Até parece orquestração, mas não foi. No Congresso AutoData Perspectivas 2016, semana passada, em São Paulo, parece que todos reverberaram, ao mesmo tempo, o clima de mal-estar com os rumos de curto e médio prazo do País desde o final do ano passado. Na realidade, as fabricantes do setor muitas vezes "apanham" caladas, mostram-se sempre na defensiva, quer as críticas sejam pertinentes ou impertinentes, justas ou exageradas. Essa nova postura só agora brotou publicamente, em tom de desabafo mesmo.
A explicação óbvia vem daquela frase imortal do jornalista Joelmir Beting. Ele dizia que o órgão mais sensível do ser humano é o bolso.

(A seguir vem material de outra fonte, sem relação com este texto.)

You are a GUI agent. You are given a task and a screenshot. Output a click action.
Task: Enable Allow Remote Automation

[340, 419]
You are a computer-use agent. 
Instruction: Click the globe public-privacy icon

Ninguém ignora que a indústria automobilística ganhou muito dinheiro com o crescimento quase explosivo das vendas internas entre 2004 e 2013, alimentadas por demanda reprimida (1999 a 2003), crédito fácil e descontrolado, aumento do poder aquisitivo dos compradores e estímulos fiscais em momentos difíceis. Geraram-se lucros remetidos às matrizes.
O cenário de hoje, exatamente o oposto, atacou o bolso. Os prejuízos começaram já no ano passado e no momento as matrizes estão socorrendo as filiais com empréstimos até para fechar as contas no fim do mês. Afinal, salários na indústria acima da inflação e preços dos carros corrigidos por percentual inferior não dão liga. Essa fase acabou e aumentos reais pioram tudo. Nenhum acionista gosta de saber que perde dinheiro, se antes ganhava, e está agora "devolvendo" parte do que havia embolsado. São da regra econômica os ciclos bons e ruins, mas importa a tendência apontar para cima.

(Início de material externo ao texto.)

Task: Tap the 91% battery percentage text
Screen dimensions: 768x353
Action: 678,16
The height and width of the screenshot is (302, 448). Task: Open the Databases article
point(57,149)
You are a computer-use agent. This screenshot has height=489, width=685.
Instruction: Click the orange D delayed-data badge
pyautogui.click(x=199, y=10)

Também se ouviram vozes ainda mais pessimistas. O início da tímida recuperação poderia ficar para 2017 e não começar no último trimestre de 2016. Parece haver um desconhecido porão no fundo do poço. Somando-se veículos leves e pesados as vendas talvez não cheguem a 2,1 milhões de unidades em 2016 ou 16% menos que os prováveis 2,5 milhões deste ano.

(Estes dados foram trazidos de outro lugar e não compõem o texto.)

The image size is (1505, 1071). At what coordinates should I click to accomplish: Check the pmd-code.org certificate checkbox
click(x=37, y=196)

No rumo contrário, o instituto Ipsos Brasil disse ter detectado em pesquisa que nos últimos meses cresceu a intenção de compra de carros novos pelos consumidores. Infelizmente, isso não foi confirmado pelos bancos. A associação das instituições vinculadas aos fabricantes (ANEF) reafirmou a procura menor por financiamentos, independentemente da maior seletividade na aprovação de cadastros de interessados.
Em meio a interpretações de alguma forma divergentes, há um consenso positivo. Nenhum fabricante admitiu cancelar investimentos. Eles estão mantidos, certamente a um ritmo menor, mas a ameaça de desinvestimento, como já ocorrida no passado, parece descartada. Voltar à condição de país do futuro é algo bem desconfortável, mas é o consolo que restou.